Exar, the pioneer of multiple devices queues, saw a window of opportunity. Besides the standard SR-IOV and VMware NetQueue support, the X3100 NICs also have a proprietary SR-IOV implementation.

Poprietary solutions only make sense if they offer enough advantages. Neterion claims that the NIC chip has extensive hardware support for network prioritization and quality of service. That hardware support should be superior to hypervisor traffic shaping, especially on the receive side. After all, if bursty traffic causes the NIC to drop packets on the receive side, there is nothing the hypervisor can do: it never saw those packets pass. To underline this, Neterion equips the X3100 with a massive 64MB receive buffer; for comparison, the competitors have in the best case a 512KB receive buffer. This huge receive buffer should ensure that the QoS is guaranteed even if relatively long bursts of network traffic occur.

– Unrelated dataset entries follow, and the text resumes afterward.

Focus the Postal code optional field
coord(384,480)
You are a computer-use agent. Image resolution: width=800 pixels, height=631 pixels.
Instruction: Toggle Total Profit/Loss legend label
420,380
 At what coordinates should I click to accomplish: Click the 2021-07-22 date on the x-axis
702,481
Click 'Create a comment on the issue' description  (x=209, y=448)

Neterion NICs can be found in IBM, HP, Dell, Fujitsu, and Hitachi machines. Neterion is part of Exar and has also access to a world distributor channel. The typical price of this NIC is around $745.

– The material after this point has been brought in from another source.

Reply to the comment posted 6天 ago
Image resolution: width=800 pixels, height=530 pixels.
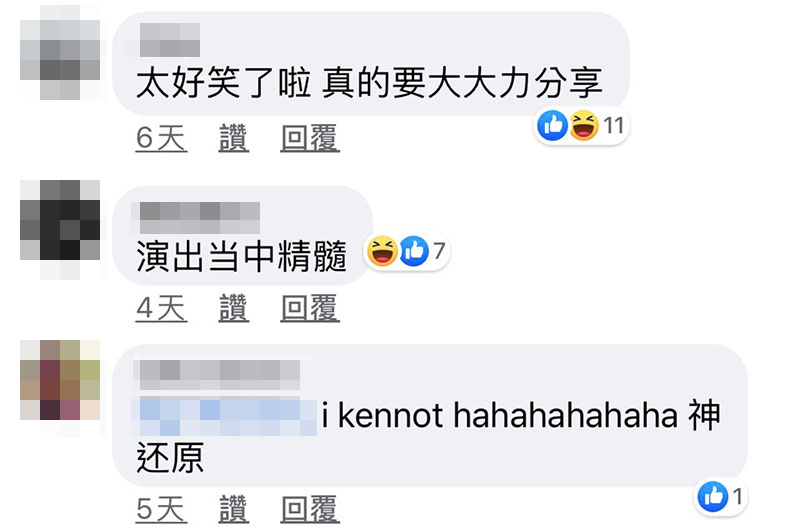(310, 138)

The Competition: Solarflare

Solarflare is a relatively young company, founded in 2001. The main philosophy of Solarflare has been been “make Ethernet [over copper] better” (we added “over copper”). Solarflare NICs support optical media too, but Solarflare made headlines with their 10G Ethernet copper products. In 2006, Solarflare was the first with 10GBase-T PHY. 10GBase-T allows 10Gigabit over the very common and cheap CAT5E and the reasonably priced CAT6 and CAT6A UTP cables. Solarflare is also strongly advocating the use of 10GbE in the HPC world with the claim that the latency of 10GbE can be as low as 4 µs. In June of this year, Solarflare launched the SFN5121T, a dual-ported 10Gbase-T NIC which featured a very reasonable 12.9W power consumption, especially for a UTP based 10GbE product. In January of this year, the company decided to start selling NIC adapters directly to the end-user.

As we got an SFP+ Neterion X3120, we took a look at the optical brother of the SFN5121T, the SFN5122F. Both Solarflare NICs support SR-IOV and and make use of PCIe 2.0. The SFP+ SFN5122F should only consume a very low 4.9W for the complete card. Solarflare pulled this off by designing their own PHYs and reducing the chip count on the NIC. Although our power measurement methods (measured at the wall) are too crude to measure the exact power consumption, we can confirm that the Solarflare NIC consumed the least of the three NICs we tested.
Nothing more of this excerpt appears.